Некомфортно менять свои привычки, в которых долгие годы никто вроде бы не видел ничего плохого. Непонятно, как общаться в новой реальности — когда шутка уже перестает быть шуткой и вдруг становится оскорблением, когда формы ухаживания, только вчера, казалось бы, воспринимавшиеся как лестные знаки внимания, провоцируют скандал и общественное порицание. В этом смысле простодушная фраза печально известного Харви Вайнштейна о том, что он ведь пришел в киноиндустрию в 60-е, а тогда было так принято, должна восприниматься совершенно серьезно. Большинство обвиняемых в харассменте никому не хотели зла, они просто действовали, как было принято, но вдруг правила перестали устраивать одну из сторон.
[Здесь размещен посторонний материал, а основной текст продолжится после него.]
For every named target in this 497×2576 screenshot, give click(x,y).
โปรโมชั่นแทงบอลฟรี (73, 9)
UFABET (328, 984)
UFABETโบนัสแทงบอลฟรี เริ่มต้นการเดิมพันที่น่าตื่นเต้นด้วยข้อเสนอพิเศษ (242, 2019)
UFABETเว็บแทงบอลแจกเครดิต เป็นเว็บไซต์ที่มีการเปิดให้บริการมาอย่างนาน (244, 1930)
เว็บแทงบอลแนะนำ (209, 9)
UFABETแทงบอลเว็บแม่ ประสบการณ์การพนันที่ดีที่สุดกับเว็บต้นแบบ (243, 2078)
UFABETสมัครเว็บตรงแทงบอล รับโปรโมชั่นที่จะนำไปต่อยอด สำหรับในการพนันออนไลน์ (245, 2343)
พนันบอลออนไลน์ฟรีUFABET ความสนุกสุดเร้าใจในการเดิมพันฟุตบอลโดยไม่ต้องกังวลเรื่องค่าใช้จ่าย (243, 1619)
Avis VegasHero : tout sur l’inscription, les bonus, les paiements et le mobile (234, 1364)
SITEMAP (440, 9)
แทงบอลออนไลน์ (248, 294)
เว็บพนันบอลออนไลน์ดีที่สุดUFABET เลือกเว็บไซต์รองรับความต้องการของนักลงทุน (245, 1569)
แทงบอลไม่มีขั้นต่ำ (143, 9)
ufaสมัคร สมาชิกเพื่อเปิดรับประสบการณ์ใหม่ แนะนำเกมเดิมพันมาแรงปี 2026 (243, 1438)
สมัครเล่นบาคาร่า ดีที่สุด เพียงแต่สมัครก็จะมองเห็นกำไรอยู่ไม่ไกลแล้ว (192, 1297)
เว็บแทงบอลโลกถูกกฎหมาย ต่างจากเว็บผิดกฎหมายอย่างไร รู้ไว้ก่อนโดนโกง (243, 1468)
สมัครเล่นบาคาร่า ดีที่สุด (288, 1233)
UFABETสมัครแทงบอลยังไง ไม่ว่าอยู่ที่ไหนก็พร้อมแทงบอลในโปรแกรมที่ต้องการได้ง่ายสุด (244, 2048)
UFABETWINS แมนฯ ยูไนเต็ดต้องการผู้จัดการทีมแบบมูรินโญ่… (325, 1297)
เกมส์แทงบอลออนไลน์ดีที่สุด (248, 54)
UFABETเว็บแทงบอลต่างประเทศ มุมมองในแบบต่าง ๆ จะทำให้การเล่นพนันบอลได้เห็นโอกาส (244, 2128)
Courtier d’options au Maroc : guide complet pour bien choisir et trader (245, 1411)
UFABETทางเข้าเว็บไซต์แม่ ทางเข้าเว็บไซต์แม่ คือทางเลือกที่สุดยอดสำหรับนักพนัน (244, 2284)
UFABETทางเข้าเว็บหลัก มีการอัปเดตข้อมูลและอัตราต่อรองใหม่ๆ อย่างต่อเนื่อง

Более того, как выясняется, уже давно перестали, но наконец-то появилась возможность об этом громко сказать.
Такие недоразумения происходят потому, что гендерные договоренности, даже если они имеют вид совершенно свободных и добровольных, пропитаны отношениями власти. Это особая власть — идеологическая, проницающая всю повседневность, наполняющая обыденное сознание. Ее обычно не замечают ни те, кто ее применяют, ни те, кто ей подчиняется, привыкая считать, что когда малознакомый мужчина щупает тебя за коленку, он тем самым отдает должное твоей красоте и выражает тебе симпатию. Но не бывает такой власти, которой со временем не бросают вызов. По мере того, как женщины занимают все более заметные позиции в экономической, политической и профессиональной сфере, они начинают чувствовать, что их коленки и прочие части тела являются только их собственностью, и что их сексуальная привлекательность тоже в каком-то смысле их собственность, и только им решать, в какой момент и кого ей одаривать. И что весь этот игривый энтузиазм, который они вызывают у своих партнеров по коммуникации, далеко не всегда приятен, а часто назойлив, утомителен, неуместен. Что-то изменилось в общественном устройстве, что позволяет об этом вслух громко сказать.
Поскольку эти изменения правил инициируются женщинами, мужчины часто просто не успевают среагировать на перемены. И даже если они в принципе поддерживают идею женской автономии и личных границ, довольно трудно бывает применять эти идеи к собственной жизни, к своим привычкам и поступкам. Для этого надо не просто сочувствовать идеям, — надо, чтобы изменилось твое личное сознание, твоя оптика восприятия мира. Это всегда нелегко.
Но такие изменения происходят не впервые в истории. Не меньший шок и изумление у современников вызывали женские претензии на право голоса на выборах и профессиональную карьеру, или бунт, казалось бы, благополучных американских домохозяек, вдруг вышедших на феминистские демонстрации со странным лозунгом о том, что личное — это политическое. Ничего, приспособились как-то. Приспособятся и теперь.